[Check your understanding]
**1.** Answer these questions about the MPICT pilot text:
(a) How does the text describe faculty experiences?
(b) What will MPICT work on this spring?
(c) What will Phase 3 of the project tackle?
**2.** List every all-capital acronym that appears in the MPICT pilot text.

[Text]
§ §
CCC Confer Screenshot While Configuring Real Router
Faculty experiences were overwhelmingly positive. This pilot
challenged them technically and pedagogically, but it was also
empowering to be able to reach and interact so effectively
with students at a distance.
Of course, the pilot did not go without glitches. It was a
learning experience for everyone. This spring, MPICT will work
on a Distributed ICT Education Faculty Toolkit, to incorporate
the collective experience and lessons of these efforts and
make it easier for other faculty to do this in the future. In
Phase 2 of this project, MPICT will pilot having new faculty
teach courses in this hybrid format, using the Toolkit, and
assess the Toolkit’s effectiveness.
Phase 3 of the project will tackle various administrative and
operational issues associated with systematizing this model
throughout the region. How can students most efficiently
enroll in remote courses? How would colleges share revenue?
§ §
[Stored data entries]

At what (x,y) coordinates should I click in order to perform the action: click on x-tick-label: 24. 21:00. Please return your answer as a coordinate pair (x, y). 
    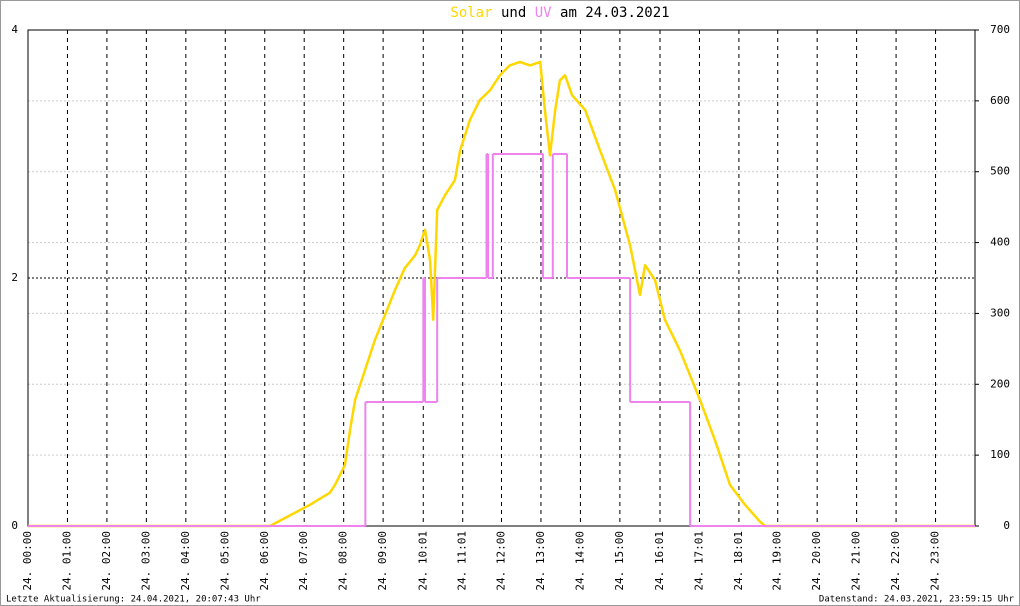
    Looking at the image, I should click on (856, 561).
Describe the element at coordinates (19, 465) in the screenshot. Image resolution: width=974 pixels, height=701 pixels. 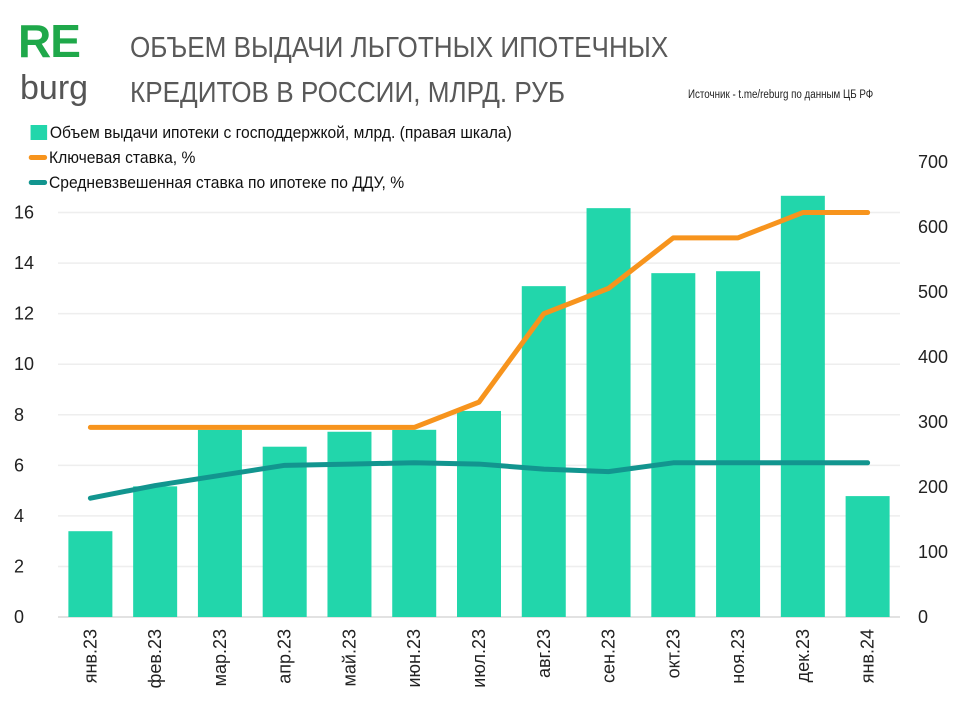
I see `left-tick-label: 6` at that location.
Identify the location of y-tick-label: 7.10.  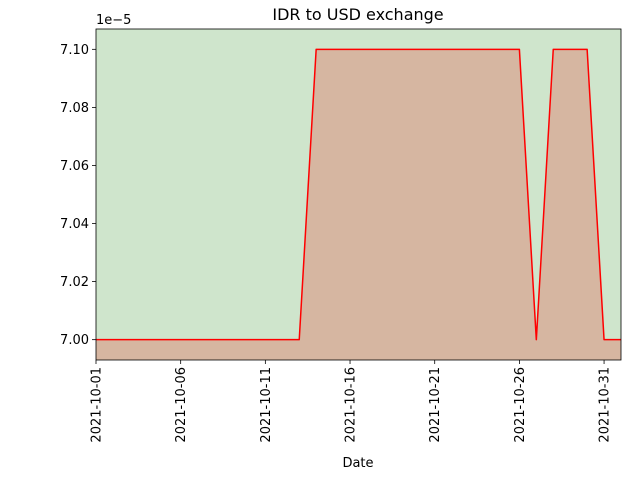
(74, 50).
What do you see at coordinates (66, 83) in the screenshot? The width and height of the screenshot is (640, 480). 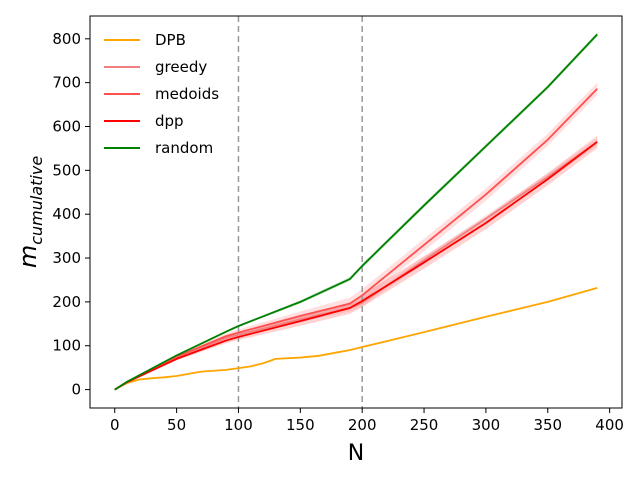 I see `y-tick-label: 700` at bounding box center [66, 83].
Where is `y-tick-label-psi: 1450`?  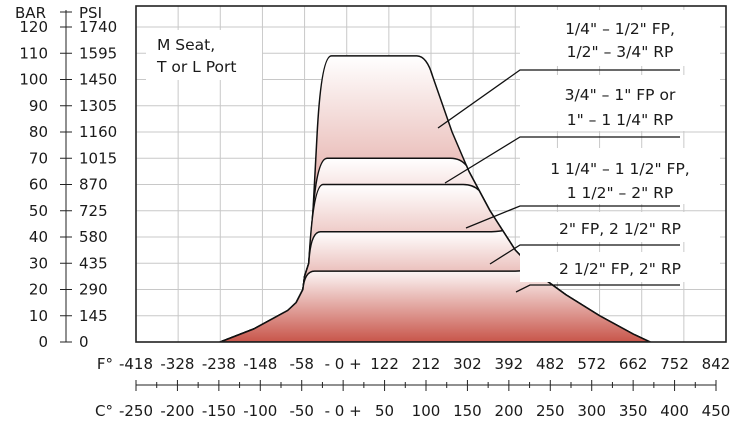
y-tick-label-psi: 1450 is located at coordinates (98, 80).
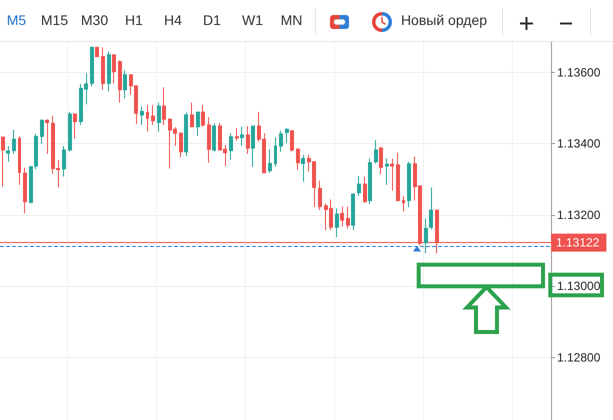  What do you see at coordinates (54, 20) in the screenshot?
I see `text: M15` at bounding box center [54, 20].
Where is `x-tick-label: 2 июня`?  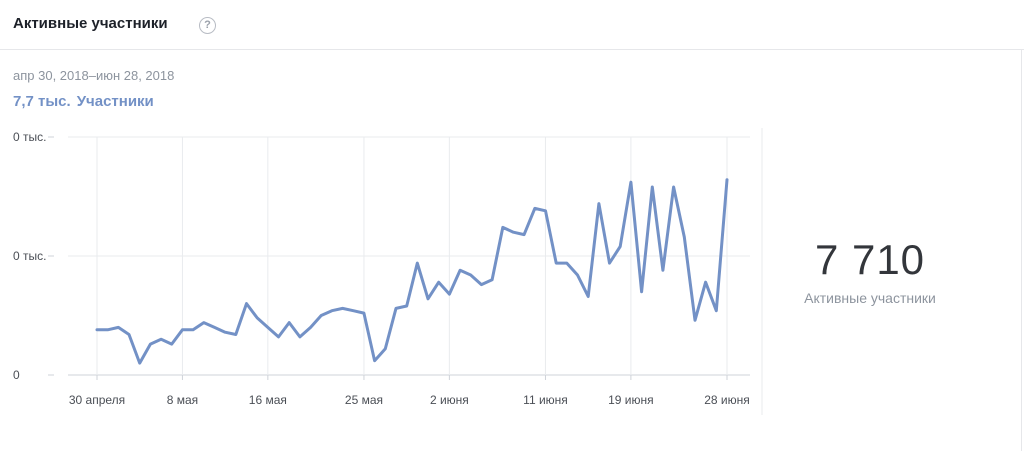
§ §
[Exercise responses]
**1.**
(a) Overwhelmingly positive.
(b) A Distributed ICT Education Faculty Toolkit.
(c) Various administrative and operational issues associated with systematizing this model throughout the region.

**2.** CCC, MPICT, ICT